それを指揮する無慈悲で美しい物語の支配者・・・。命令一つで敵を蹂躙する白葉の固有戦技ユニークスキル、それが『奇怪な世界の支配者アンダー・ワンダー・ワールド』です。本来は多数の敵との戦闘を想定した戦技らしいんですけどね。」

「固有戦技・・・か。道理で聞き覚えが無いはずだ。」

「まあ僕の『鋼の処刑者アイアンメイデン』も固有戦技なんですけどね。」

「・・・あんな技を使える者が何人もいてたまるか。」


固有戦技とはその名の通り、使える人間が1人だけの戦技のことである。『奇怪な世界の支配者』は単純に『戯曲配役』を使えるのが白葉だけであるからであり、『鋼の処刑者』はその殺傷力の高さから練習が難しく、さらに穴の空いた影の監獄を創る難易度が非常に高いからである。


「しかし、固有戦技ということは影討が名前を付けたのか?いやに長い名前だが。」

「いえ、『奇怪な世界の支配者』は初めてこの戦技を受けた人が付けた名前です。まあ、色々あったんですよ。

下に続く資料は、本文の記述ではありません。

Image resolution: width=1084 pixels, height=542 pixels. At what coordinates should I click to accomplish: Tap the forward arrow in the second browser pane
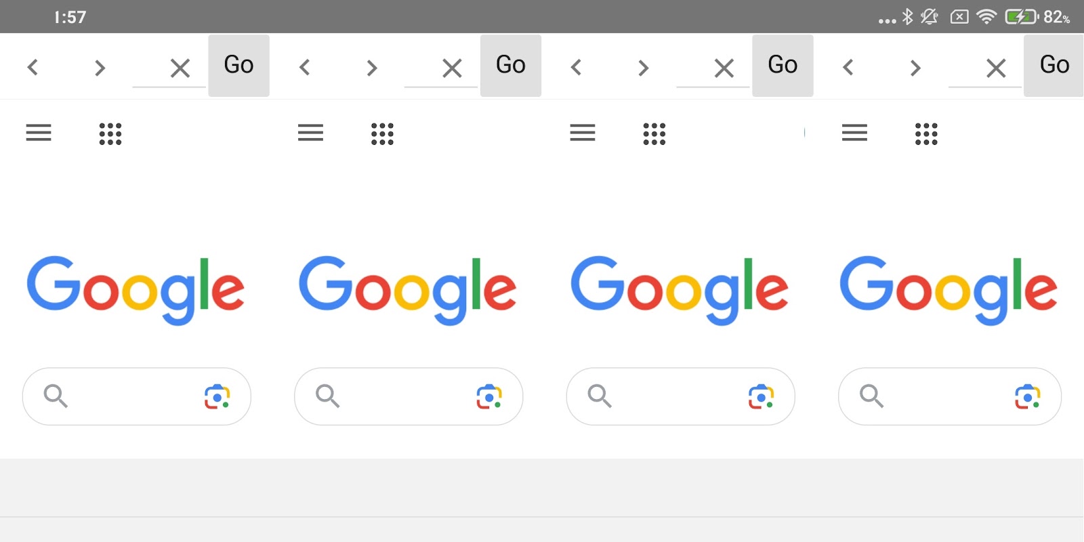(371, 67)
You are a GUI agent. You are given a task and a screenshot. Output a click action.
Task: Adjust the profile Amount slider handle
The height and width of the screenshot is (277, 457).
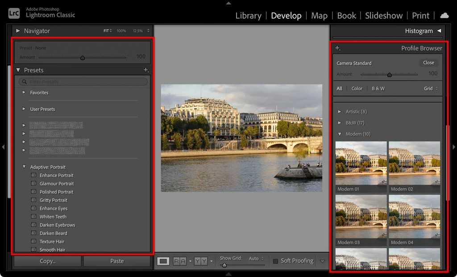pos(389,75)

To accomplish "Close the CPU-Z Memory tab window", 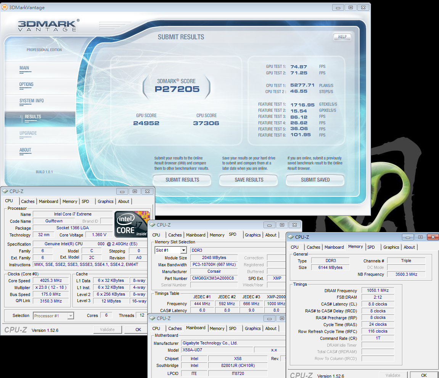I will click(x=432, y=237).

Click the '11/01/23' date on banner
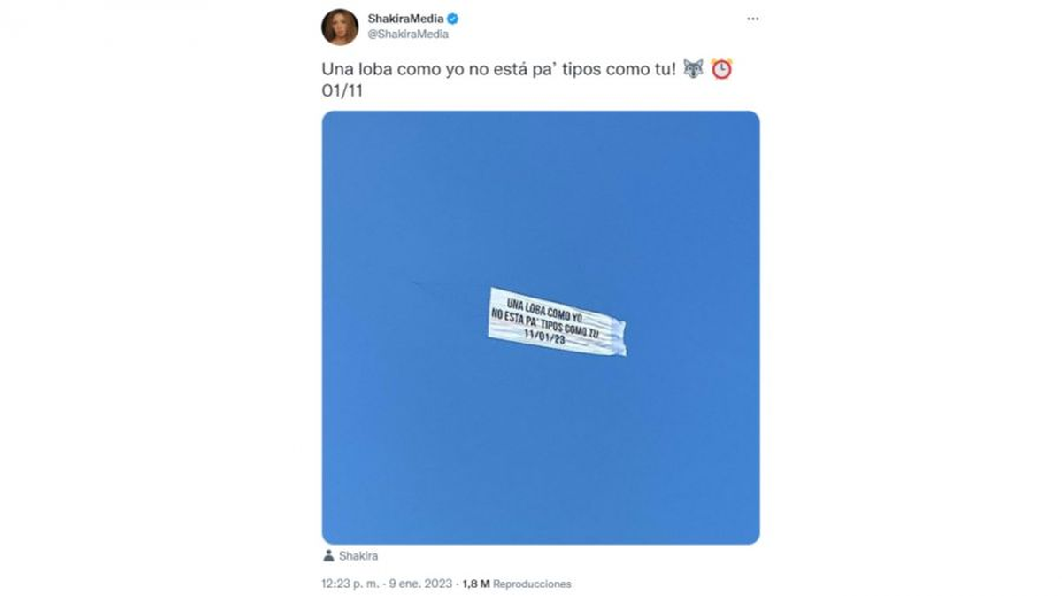[x=544, y=337]
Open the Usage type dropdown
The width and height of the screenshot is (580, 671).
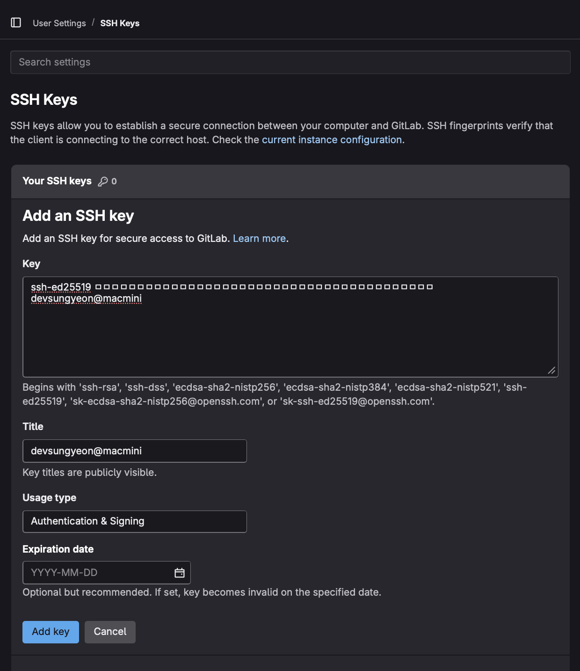[134, 521]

ちなみに『鋼の処刑者』は僕が付けた名前です。『影の執行場ブラック・ボックス』と迷ったんですけど、同じ英名の戦技が既にあったので断念したんですよ。」


と、何かを懐かしむように影人は語った。


「さてと、これで説明は終わりです。あ、ちょうど白葉もここに着きそうですね。」

「そうか。では私は職員室に戻るとしよう。もう体調に問題はない。もともと私はお前が起きるまで養護教諭の代わりに部屋番をしていただけだったのでな。」

「そうだったんですか。それは長々と引き留めて申し訳ありませんでした。」

「構わん、私も色々知れたしな。無理して1人で動こうとしたりするなよ。ではな。」


そう言うと金剛は保健室を出ていった。

その姿を見送った影人は、そのまま扉を見て待っていた。


知っている影が2つ近付いて来ていたからだ。

しかも、一つはかなりの速さで。


そして、金剛が出ていった約1分後、勢いよく扉が開かれた。

そこにいたのは、


「影人くん、大丈夫!?」


長い黒髪を後ろでまとめた長身の少女、琴音だった。